#### [INSTRUCTIONS FOR THE TASK]
The complete set of records should be given again verbatim.

#### [RECORDS FOR THIS TASK]
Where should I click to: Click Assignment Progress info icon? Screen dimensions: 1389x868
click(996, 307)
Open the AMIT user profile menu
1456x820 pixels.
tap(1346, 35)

#### [ANSWER TO THIS TASK]
Where should I click to: Click Assignment Progress info icon? Screen dimensions: 1389x868
click(996, 307)
Open the AMIT user profile menu
1456x820 pixels.
tap(1346, 35)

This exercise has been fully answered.